The aim of the present study was to compare the effectiveness and safety of prostaglandin analogues misoprostol versus prostaglandin E2 dinoprostone for cervical ripening and induction of labor in full term pregnancy. In the present study 60 patients were included. They were divided to two groups each of 30 patients. One group received 100g misoprostol, the other group received 3 mg dinoprostone, both applied in the posterior vaginal fornix. All patients underwent carefull history, examination both general and local, exact gestational age was calculated by reliable last menstrual date and exclusion criteria and the patients were under very close observation during the whole study.

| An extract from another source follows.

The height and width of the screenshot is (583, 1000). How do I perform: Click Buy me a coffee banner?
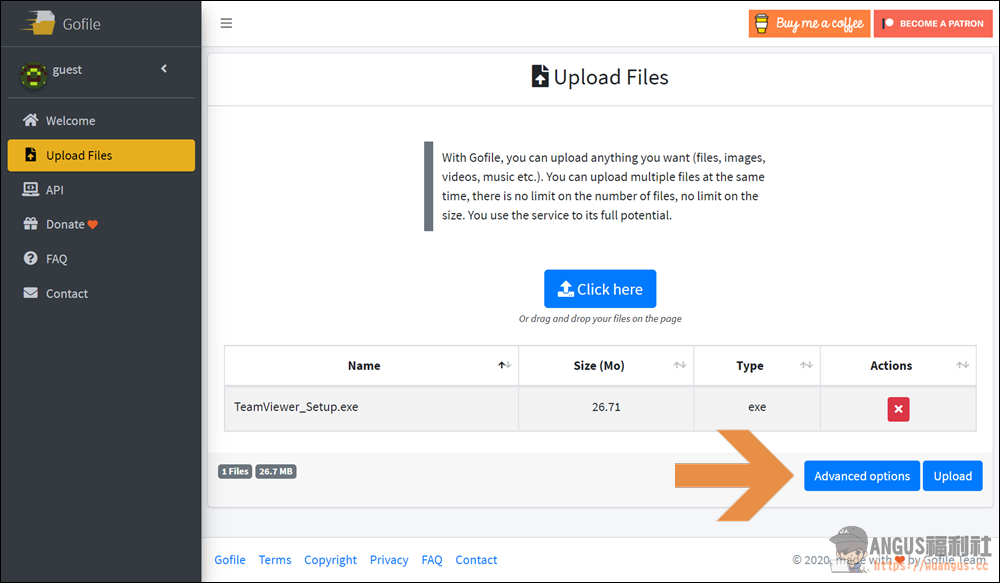[809, 24]
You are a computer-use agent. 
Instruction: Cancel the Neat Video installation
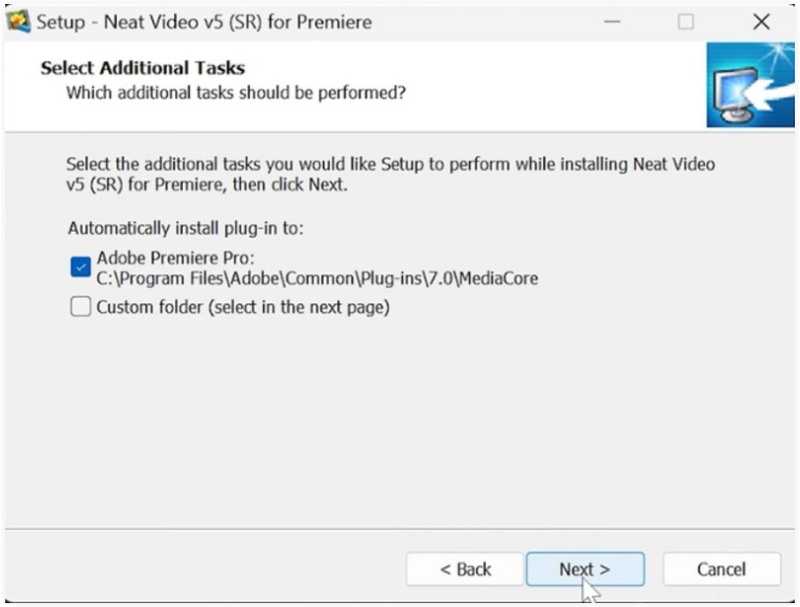coord(721,569)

Comparing the results of both groups, the percentage of patients delivering vaginally was higher in the misoprostol group versus the dinoprostone group. The mean induction delivery interval was shorter in the misoprostol patients with significant difference than the dinoprostone patients. Concerning induction delivery time in both groups, the percentage of patients delivering vaginally in the misoprostol group in the first 6 hours was higher than in the dinoprostone group. Besides, all of the cases delivering vaginally in the misoprostol group delivered 18 hours after the initial dose while the cases in the dinoprostone group delivered vaginally after 24 hours from the initial dose. The need for oxytocin augmentation was similar in both groups. The need for a second dose of the drugs showed no significant difference in both the misoprostol and the dinoprostone group. The mean induction delivery interval was shorter in the misoprostol group versus the dinoprostone group although it showed no significant difference. The incidence of uterine tachysystol was higher in the dinoprostone group although there was no significant between the two groups. Intrapartum characteristics, side effects and complications, both drugs are comparable with equal safety.
The fetal outcome was almost the same among both groups with no significant difference in the apgar score. Only one case developed fetal distress and was in the misoprostol group but other fetal heart rate anomalies including tachycardia, bradycardia and late deceleration showed no significant difference. Maternal side effects including nausea, vomiting and fever developed in both the dinoprostone as well as in the misoprostol group, but these results showed no significant difference among the two groups. These results state that concerning fetal outcome.
Misoprostol also proved to be cheaper than dinoprostone with easily storage at room temperature with absolutely no precautions to be taken and this is comparison to dinoprostone which is expensive and should be refrigerated and could be only kept for months.